Supplied passage:
== Segment start ==
Norwegian medical authorities are recommending young people avoid the Pandemrix vaccine following concerns by their European counterparts.
Recent research has shown a possible link between Pandemrix and narcolepsy. The illness affects sleeping patterns and can lead to sufferers falling asleep without warning.
Nineteen children and five adults in Norway have been diagnosed with narcolepsy recently. Only one of the victims had not been given the vaccine. Narcolepsy amongst Norwegian children usually occurs one per every 100,000, meaning only five diagnoses would be normal.
Statistics from Finland and Sweden show that children given Pandemrix were between six and 13 times more likely to develop narcolepsy. The European Medicines Agency CHMP now recommends limiting the use of the vaccine.
“We are confident in the recommendations regarding the use of the pandemic vaccine Pandemrix now offered in Norway", said the Institute of Public Health’s Bjørn Iversen in late October 2009 at the time of the worldwide pandemic. “Pandemrix is a good and safe vaccine.”
Norwegian health authorities advocated social responsibility over self-determination.
With one foot adamantly in both camps, Institute Director Geir Stene-Larsen admits to Aftenposten that public information about possible side effects could have been better.
“We reported this in several interviews, but still believe that it was still appropriate to vaccinate. We now also have compare the number of narcolepsy patients with how many lives we saved by offering the vaccine.”
He continues, however, “The Institute of Public Health views the conclusions of the CHMP very seriously. We have great sympathy for those affected by unexpected side effects following vaccination with Pandemrix, and would not recommend using it with what we know now if it’s possible to obtain a different vaccine.”
“Nevertheless, looking retrospectively at these new cases of narcolepsy in this way is wrong. When the swine flu pandemic was a fact, we had to consider this there and then. Narcolepsy is a new and unexpected side effect. We could not wait a year to look at the side effects.”
== Segment end ==
Task instructions:
(1) In the Pandemrix article, rewrite the part that opens with the words containing "Nineteen children and" and closes with "of the vaccine.", changing "children" to "minors".
(2) Answer these questions using the Pandemrix article:
(a) How many children and how many adults in Norway have recently been diagnosed with narcolepsy?
(b) Which two countries supplied the statistics on children given Pandemrix?
(c) Who is named as the Institute Director?

Information supplied:
== Segment start ==
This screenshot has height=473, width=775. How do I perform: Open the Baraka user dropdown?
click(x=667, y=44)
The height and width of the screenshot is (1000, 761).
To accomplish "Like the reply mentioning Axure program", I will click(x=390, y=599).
== Segment end ==
== Segment start ==
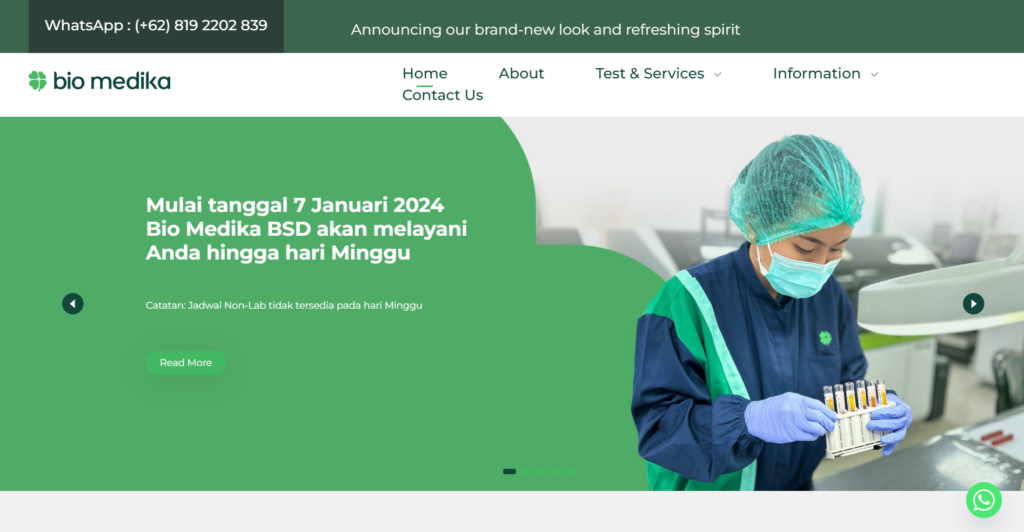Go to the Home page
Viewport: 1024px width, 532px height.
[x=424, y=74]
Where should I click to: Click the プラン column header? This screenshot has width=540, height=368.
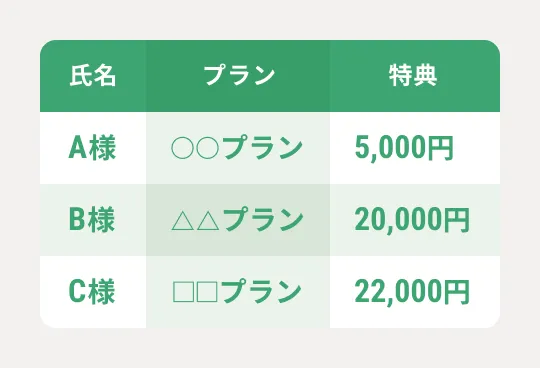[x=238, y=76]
== Segment end ==
Set of answers:
(1)
Nineteen minors and five adults in Norway have been diagnosed with narcolepsy recently. Only one of the victims had not been given the vaccine. Narcolepsy amongst Norwegian minors usually occurs one per every 100,000, meaning only five diagnoses would be normal.
Statistics from Finland and Sweden show that minors given Pandemrix were between six and 13 times more likely to develop narcolepsy. The European Medicines Agency CHMP now recommends limiting the use of the vaccine.

(2)
(a) Nineteen children and five adults.
(b) Finland and Sweden.
(c) Geir Stene-Larsen.